Work required: Set down the complete data exactly as it appears below.

Material provided:

---------------

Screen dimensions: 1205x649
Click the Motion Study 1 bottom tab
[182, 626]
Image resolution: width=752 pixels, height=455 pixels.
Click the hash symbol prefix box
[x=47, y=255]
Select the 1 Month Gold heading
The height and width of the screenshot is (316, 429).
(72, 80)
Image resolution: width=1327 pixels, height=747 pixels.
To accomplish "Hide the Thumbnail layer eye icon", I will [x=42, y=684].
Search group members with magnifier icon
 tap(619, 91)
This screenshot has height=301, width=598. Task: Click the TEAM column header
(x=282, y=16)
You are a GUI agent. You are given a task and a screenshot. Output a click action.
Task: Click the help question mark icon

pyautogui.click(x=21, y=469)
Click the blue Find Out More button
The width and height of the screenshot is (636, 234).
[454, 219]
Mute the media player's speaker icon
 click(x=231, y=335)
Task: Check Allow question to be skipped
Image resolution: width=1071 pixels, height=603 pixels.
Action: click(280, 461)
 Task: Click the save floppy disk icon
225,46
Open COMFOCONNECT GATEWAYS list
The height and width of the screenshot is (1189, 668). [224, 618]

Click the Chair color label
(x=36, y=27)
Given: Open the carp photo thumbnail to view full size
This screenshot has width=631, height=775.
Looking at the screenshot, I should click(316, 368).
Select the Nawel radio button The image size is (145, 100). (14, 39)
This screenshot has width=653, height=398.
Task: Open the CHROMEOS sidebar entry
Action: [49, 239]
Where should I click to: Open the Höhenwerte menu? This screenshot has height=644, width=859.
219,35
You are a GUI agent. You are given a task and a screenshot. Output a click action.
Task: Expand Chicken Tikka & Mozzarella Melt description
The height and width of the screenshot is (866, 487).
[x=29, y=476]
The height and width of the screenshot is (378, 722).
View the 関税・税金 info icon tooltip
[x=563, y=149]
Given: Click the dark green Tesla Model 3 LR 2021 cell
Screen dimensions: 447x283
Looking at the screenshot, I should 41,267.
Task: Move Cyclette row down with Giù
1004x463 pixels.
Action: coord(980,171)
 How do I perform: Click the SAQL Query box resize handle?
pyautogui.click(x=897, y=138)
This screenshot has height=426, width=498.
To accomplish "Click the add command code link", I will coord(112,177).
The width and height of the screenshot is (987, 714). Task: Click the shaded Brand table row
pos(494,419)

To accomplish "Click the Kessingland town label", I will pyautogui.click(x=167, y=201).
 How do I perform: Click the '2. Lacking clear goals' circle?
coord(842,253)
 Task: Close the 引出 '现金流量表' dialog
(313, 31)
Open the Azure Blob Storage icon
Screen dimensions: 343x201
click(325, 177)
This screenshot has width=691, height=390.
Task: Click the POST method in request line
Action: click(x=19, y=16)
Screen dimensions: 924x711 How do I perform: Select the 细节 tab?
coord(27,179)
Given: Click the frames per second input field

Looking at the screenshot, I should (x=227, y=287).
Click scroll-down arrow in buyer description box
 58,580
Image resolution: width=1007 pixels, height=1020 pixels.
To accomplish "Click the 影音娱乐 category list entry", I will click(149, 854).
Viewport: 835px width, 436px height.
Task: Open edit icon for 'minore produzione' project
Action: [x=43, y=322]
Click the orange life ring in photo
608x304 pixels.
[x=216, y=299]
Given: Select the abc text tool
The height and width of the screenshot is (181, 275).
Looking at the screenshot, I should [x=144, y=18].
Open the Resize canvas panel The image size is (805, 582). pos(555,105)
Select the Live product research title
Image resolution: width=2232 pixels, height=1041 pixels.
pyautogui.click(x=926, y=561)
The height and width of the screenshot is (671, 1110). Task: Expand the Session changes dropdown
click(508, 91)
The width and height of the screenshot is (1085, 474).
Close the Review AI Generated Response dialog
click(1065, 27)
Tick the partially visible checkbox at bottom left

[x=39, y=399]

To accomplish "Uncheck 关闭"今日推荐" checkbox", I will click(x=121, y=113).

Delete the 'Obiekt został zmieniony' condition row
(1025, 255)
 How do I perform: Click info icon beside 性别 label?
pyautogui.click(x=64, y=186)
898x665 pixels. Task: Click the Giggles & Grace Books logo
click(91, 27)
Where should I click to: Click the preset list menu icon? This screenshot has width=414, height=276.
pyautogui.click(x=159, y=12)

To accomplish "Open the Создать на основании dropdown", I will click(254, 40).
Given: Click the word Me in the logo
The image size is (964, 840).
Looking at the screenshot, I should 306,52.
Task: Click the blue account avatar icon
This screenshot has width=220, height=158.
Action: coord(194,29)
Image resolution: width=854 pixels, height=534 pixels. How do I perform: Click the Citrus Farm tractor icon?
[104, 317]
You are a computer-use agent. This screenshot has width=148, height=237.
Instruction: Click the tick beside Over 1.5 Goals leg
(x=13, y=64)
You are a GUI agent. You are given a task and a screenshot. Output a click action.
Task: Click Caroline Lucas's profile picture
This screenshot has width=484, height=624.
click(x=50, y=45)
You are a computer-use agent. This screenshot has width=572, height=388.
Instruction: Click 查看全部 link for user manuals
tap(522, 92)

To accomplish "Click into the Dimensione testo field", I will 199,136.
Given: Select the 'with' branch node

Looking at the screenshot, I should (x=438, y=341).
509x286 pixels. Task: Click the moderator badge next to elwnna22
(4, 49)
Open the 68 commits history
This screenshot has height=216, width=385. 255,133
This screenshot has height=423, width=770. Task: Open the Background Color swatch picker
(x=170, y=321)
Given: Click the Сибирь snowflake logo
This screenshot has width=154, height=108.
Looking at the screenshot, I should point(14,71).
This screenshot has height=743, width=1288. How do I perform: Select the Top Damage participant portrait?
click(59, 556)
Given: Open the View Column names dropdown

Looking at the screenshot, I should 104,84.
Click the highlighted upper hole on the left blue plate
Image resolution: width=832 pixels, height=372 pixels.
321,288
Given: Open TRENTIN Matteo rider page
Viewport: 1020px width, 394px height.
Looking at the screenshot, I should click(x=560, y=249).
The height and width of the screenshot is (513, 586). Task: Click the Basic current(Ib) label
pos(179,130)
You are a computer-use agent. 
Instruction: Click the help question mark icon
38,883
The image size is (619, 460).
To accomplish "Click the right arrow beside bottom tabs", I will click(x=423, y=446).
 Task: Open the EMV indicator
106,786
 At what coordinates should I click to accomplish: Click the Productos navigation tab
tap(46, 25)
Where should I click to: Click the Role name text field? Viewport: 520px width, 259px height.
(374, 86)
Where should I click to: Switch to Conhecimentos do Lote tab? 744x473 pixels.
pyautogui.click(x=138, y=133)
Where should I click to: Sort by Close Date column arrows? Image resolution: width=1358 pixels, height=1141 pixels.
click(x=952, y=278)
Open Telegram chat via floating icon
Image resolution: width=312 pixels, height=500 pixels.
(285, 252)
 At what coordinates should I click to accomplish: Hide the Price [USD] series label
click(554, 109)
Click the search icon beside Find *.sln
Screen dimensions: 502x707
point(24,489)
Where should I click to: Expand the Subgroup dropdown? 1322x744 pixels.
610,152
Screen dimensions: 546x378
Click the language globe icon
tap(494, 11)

---------------

Result for this task:
Screen dimensions: 1205x649
Click the Motion Study 1 bottom tab
[182, 626]
Image resolution: width=752 pixels, height=455 pixels.
Click the hash symbol prefix box
[x=47, y=255]
Select the 1 Month Gold heading
The height and width of the screenshot is (316, 429).
(72, 80)
Image resolution: width=1327 pixels, height=747 pixels.
To accomplish "Hide the Thumbnail layer eye icon", I will [x=42, y=684].
Search group members with magnifier icon
 tap(619, 91)
This screenshot has height=301, width=598. Task: Click the TEAM column header
(x=282, y=16)
You are a GUI agent. You are given a task and a screenshot. Output a click action.
Task: Click the help question mark icon

pyautogui.click(x=21, y=469)
Click the blue Find Out More button
The width and height of the screenshot is (636, 234).
[454, 219]
Mute the media player's speaker icon
 click(x=231, y=335)
Task: Check Allow question to be skipped
Image resolution: width=1071 pixels, height=603 pixels.
Action: click(280, 461)
 Task: Click the save floppy disk icon
225,46
Open COMFOCONNECT GATEWAYS list
The height and width of the screenshot is (1189, 668). [224, 618]

Click the Chair color label
(x=36, y=27)
Given: Open the carp photo thumbnail to view full size
This screenshot has width=631, height=775.
Looking at the screenshot, I should click(316, 368).
Select the Nawel radio button The image size is (145, 100). (14, 39)
This screenshot has width=653, height=398.
Task: Open the CHROMEOS sidebar entry
Action: [49, 239]
Where should I click to: Open the Höhenwerte menu? This screenshot has height=644, width=859.
219,35
You are a GUI agent. You are given a task and a screenshot. Output a click action.
Task: Expand Chicken Tikka & Mozzarella Melt description
The height and width of the screenshot is (866, 487).
[x=29, y=476]
The height and width of the screenshot is (378, 722).
View the 関税・税金 info icon tooltip
[x=563, y=149]
Given: Click the dark green Tesla Model 3 LR 2021 cell
Screen dimensions: 447x283
Looking at the screenshot, I should 41,267.
Task: Move Cyclette row down with Giù
1004x463 pixels.
Action: coord(980,171)
 How do I perform: Click the SAQL Query box resize handle?
pyautogui.click(x=897, y=138)
This screenshot has height=426, width=498.
To accomplish "Click the add command code link", I will coord(112,177).
The width and height of the screenshot is (987, 714). Task: Click the shaded Brand table row
pos(494,419)

To accomplish "Click the Kessingland town label", I will pyautogui.click(x=167, y=201).
 How do I perform: Click the '2. Lacking clear goals' circle?
coord(842,253)
 Task: Close the 引出 '现金流量表' dialog
(313, 31)
Open the Azure Blob Storage icon
Screen dimensions: 343x201
click(325, 177)
This screenshot has width=691, height=390.
Task: Click the POST method in request line
Action: click(x=19, y=16)
Screen dimensions: 924x711 How do I perform: Select the 细节 tab?
coord(27,179)
Given: Click the frames per second input field

Looking at the screenshot, I should (x=227, y=287).
Click scroll-down arrow in buyer description box
 58,580
Image resolution: width=1007 pixels, height=1020 pixels.
To accomplish "Click the 影音娱乐 category list entry", I will click(149, 854).
Viewport: 835px width, 436px height.
Task: Open edit icon for 'minore produzione' project
Action: [x=43, y=322]
Click the orange life ring in photo
608x304 pixels.
[x=216, y=299]
Given: Select the abc text tool
The height and width of the screenshot is (181, 275).
Looking at the screenshot, I should [x=144, y=18].
Open the Resize canvas panel The image size is (805, 582). pos(555,105)
Select the Live product research title
Image resolution: width=2232 pixels, height=1041 pixels.
pyautogui.click(x=926, y=561)
The height and width of the screenshot is (671, 1110). Task: Expand the Session changes dropdown
click(508, 91)
The width and height of the screenshot is (1085, 474).
Close the Review AI Generated Response dialog
click(1065, 27)
Tick the partially visible checkbox at bottom left

[x=39, y=399]

To accomplish "Uncheck 关闭"今日推荐" checkbox", I will click(x=121, y=113).

Delete the 'Obiekt został zmieniony' condition row
(1025, 255)
 How do I perform: Click info icon beside 性别 label?
pyautogui.click(x=64, y=186)
898x665 pixels. Task: Click the Giggles & Grace Books logo
click(91, 27)
Where should I click to: Click the preset list menu icon? This screenshot has width=414, height=276.
pyautogui.click(x=159, y=12)

To accomplish "Open the Создать на основании dropdown", I will click(254, 40).
Given: Click the word Me in the logo
The image size is (964, 840).
Looking at the screenshot, I should 306,52.
Task: Click the blue account avatar icon
This screenshot has width=220, height=158.
Action: coord(194,29)
Image resolution: width=854 pixels, height=534 pixels. How do I perform: Click the Citrus Farm tractor icon?
[104, 317]
You are a computer-use agent. This screenshot has width=148, height=237.
Instruction: Click the tick beside Over 1.5 Goals leg
(x=13, y=64)
You are a GUI agent. You are given a task and a screenshot. Output a click action.
Task: Click Caroline Lucas's profile picture
This screenshot has width=484, height=624.
click(x=50, y=45)
You are a computer-use agent. This screenshot has width=572, height=388.
Instruction: Click 查看全部 link for user manuals
tap(522, 92)

To accomplish "Click into the Dimensione testo field", I will 199,136.
Given: Select the 'with' branch node

Looking at the screenshot, I should (x=438, y=341).
509x286 pixels. Task: Click the moderator badge next to elwnna22
(4, 49)
Open the 68 commits history
This screenshot has height=216, width=385. 255,133
This screenshot has height=423, width=770. Task: Open the Background Color swatch picker
(x=170, y=321)
Given: Click the Сибирь snowflake logo
This screenshot has width=154, height=108.
Looking at the screenshot, I should point(14,71).
This screenshot has height=743, width=1288. How do I perform: Select the Top Damage participant portrait?
click(59, 556)
Given: Open the View Column names dropdown

Looking at the screenshot, I should 104,84.
Click the highlighted upper hole on the left blue plate
Image resolution: width=832 pixels, height=372 pixels.
321,288
Given: Open TRENTIN Matteo rider page
Viewport: 1020px width, 394px height.
Looking at the screenshot, I should click(x=560, y=249).
The height and width of the screenshot is (513, 586). Task: Click the Basic current(Ib) label
pos(179,130)
You are a computer-use agent. 
Instruction: Click the help question mark icon
38,883
The image size is (619, 460).
To accomplish "Click the right arrow beside bottom tabs", I will click(x=423, y=446).
 Task: Open the EMV indicator
106,786
 At what coordinates should I click to accomplish: Click the Productos navigation tab
tap(46, 25)
Where should I click to: Click the Role name text field? Viewport: 520px width, 259px height.
(374, 86)
Where should I click to: Switch to Conhecimentos do Lote tab? 744x473 pixels.
pyautogui.click(x=138, y=133)
Where should I click to: Sort by Close Date column arrows? Image resolution: width=1358 pixels, height=1141 pixels.
click(x=952, y=278)
Open Telegram chat via floating icon
Image resolution: width=312 pixels, height=500 pixels.
(285, 252)
 At what coordinates should I click to accomplish: Hide the Price [USD] series label
click(554, 109)
Click the search icon beside Find *.sln
Screen dimensions: 502x707
point(24,489)
Where should I click to: Expand the Subgroup dropdown? 1322x744 pixels.
610,152
Screen dimensions: 546x378
Click the language globe icon
tap(494, 11)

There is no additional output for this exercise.